Two reporters who were arrested a year ago on trumped up charges in connection with the protests over the police murder of Michael Brown in Ferguson, Missouri have now been formally charged with trespassing and interfering with police officers.

Wesley Lowery of the Washington Post and Ryan Reilly of the Huffington Post were arrested on August 13, 2014, four days after the death of Michael Brown, and in the midst of growing protests over the police killing. The two reporters were in a McDonald’s restaurant, a location used by many reporters covering the events in Ferguson. They were manhandled and arrested at the time, but soon released without charges.

Lowery has now received a summons ordering him to report to Municipal Court in Ferguson on August 24, under threat of arrest if he does not appear. Reilly is expected to receive the same summons. The charges are a brazen attack on the First Amendment right to freedom of the press, and have been widely condemned.

The trespass charge, filed almost one year after the incident, arises from the claim that the two men were allegedly in violation of the private property rights of the McDonald’s outlet. The accusation of interference with the police apparently reflects the claim that they did not move fast enough in response to orders from the cops to leave. In fact Lowery was arrested on his way out of the restaurant, after being pushed into a soda machine. Reilly’s head was shoved against glass.

For many months it appeared that no charges would be filed. Now, however, the St. Louis County authorities have acted within days of the expiration of the one-year statute of limitations.

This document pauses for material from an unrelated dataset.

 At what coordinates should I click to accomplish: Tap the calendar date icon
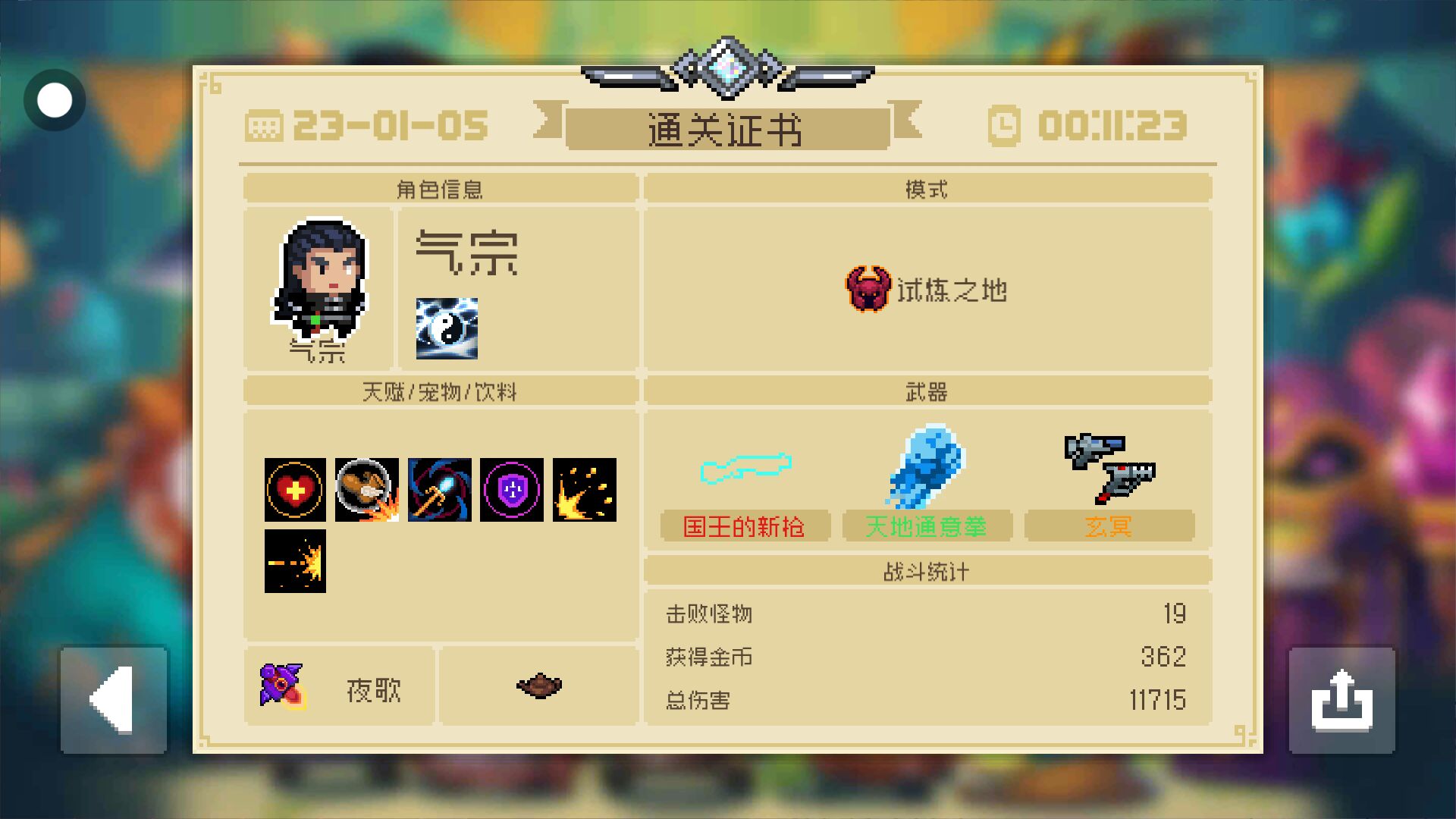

Lowery has insisted from the date of the arrest that he was not in the wrong to even the slightest extent. In response to the formal charges, he stated, “Ryan and I have maintained for the last 358 days that we were exercising our Constitutionally-guaranteed right to do our jobs, and I will be happy to explain that in court.”

Washington Post editor Martin Baron issued a statement calling the charges against Lowery and Reilly “contemptible overreaching.” The Huffington Post Washington DC bureau chief declared, “A crime was committed at the McDonald’s, not by journalists, but by the local police who assaulted both Ryan and Wes Lowery of the Washington Post during violent arrests. At least we know Ferguson knows how to file charges,” he added. “If Wes Lowery and Ryan Reilly can be charged like this with the whole country watching, just imagine what happens when nobody is.”

The charges, filed against reporters from major media outlets, are part of the deepening assault on freedom of the press in the US as part of a broader assault on democratic rights. The killing of Michael Brown, along with that of Eric Garner in the borough of Staten Island in New York City, triggered a wave of anger over police violence and the underlying inequality enforced by the virtual police occupation of poor working class communities across the US. Protests against police abuse and killings have continued ever since, with several hundred arrests taking place in Ferguson in the last few days as thousands mark the anniversary of the death of Michael Brown.

The US government repeatedly points to attacks on journalists in other parts of the world, while similar assaults on basic democratic rights are taking place at home. The St. Louis authorities and major sections of the ruling class represented within the state apparatus are trying to intimidate journalists precisely because they know that far larger protests and struggles are in the offing.